The unsolicited email contains a message from ‘Red Skull’ hacking crew, who claim to have compromised the account of a contact of the recipient and found images of his naked girlfriend.
As this individual didn’t pay up, the hackers are now emailing the image to everyone in his contacts list, or so the scam goes.
To view the picture, the user is encouraged to “enable content” and in so doing execute macros on the machine. However, doing so will run a PowerShell command in the background to download and execute the Racoon information-stealing malware, according to IBM X-Force.
Fortunately, the associated domain has been taken down.
“This new take on sextortion is quite remarkable. It makes the victim believe that someone they know has been exploited in an attack that has nothing to do with them. If people do not identify as the victim, they may act much more careless, especially those curious to find out who was actually targeted,” the security vendor explained.
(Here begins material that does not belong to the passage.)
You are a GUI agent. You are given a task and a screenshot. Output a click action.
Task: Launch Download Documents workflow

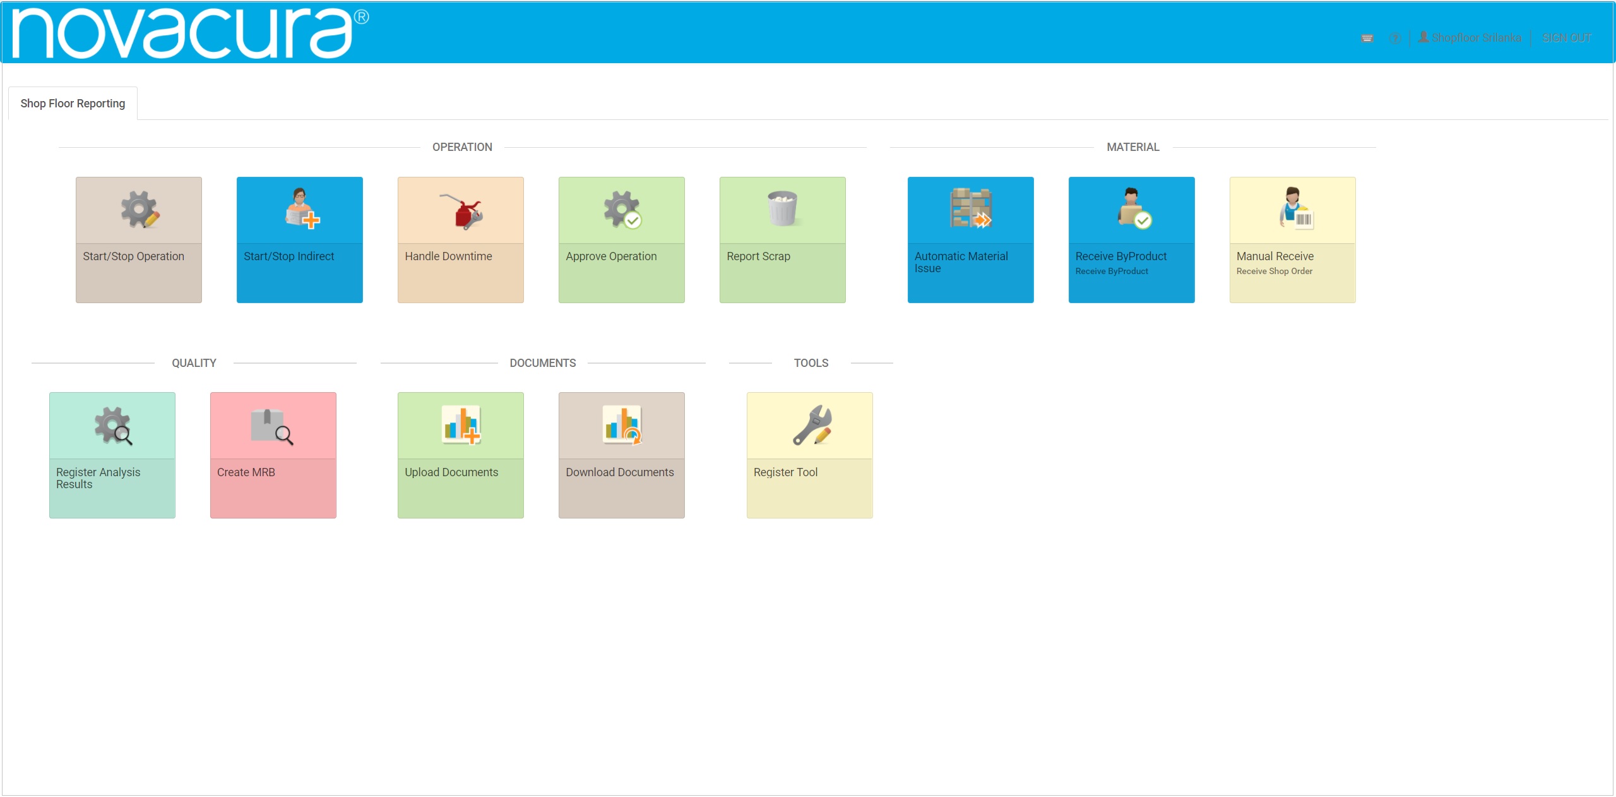[x=621, y=455]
“Thanks to the quick removal of the domain, it is safe to say that the success of this single campaign should be less significant, despite the sophistication and creativity of its emails. Nevertheless, the threat actor distributing these emails has been very actively exploring new methods of social exploitation, so this will certainly not be the last time we write a collection about these types of emails.”
In fact, the same hackers are behind a new campaign in which malicious spam is sent to users posing as an “indictment message” sent by a court. The relevant information on the hearing is said to be included in the malicious attachment.
Other phishing emails use DocuSign as a lure to click through and unwittingly download Racoon.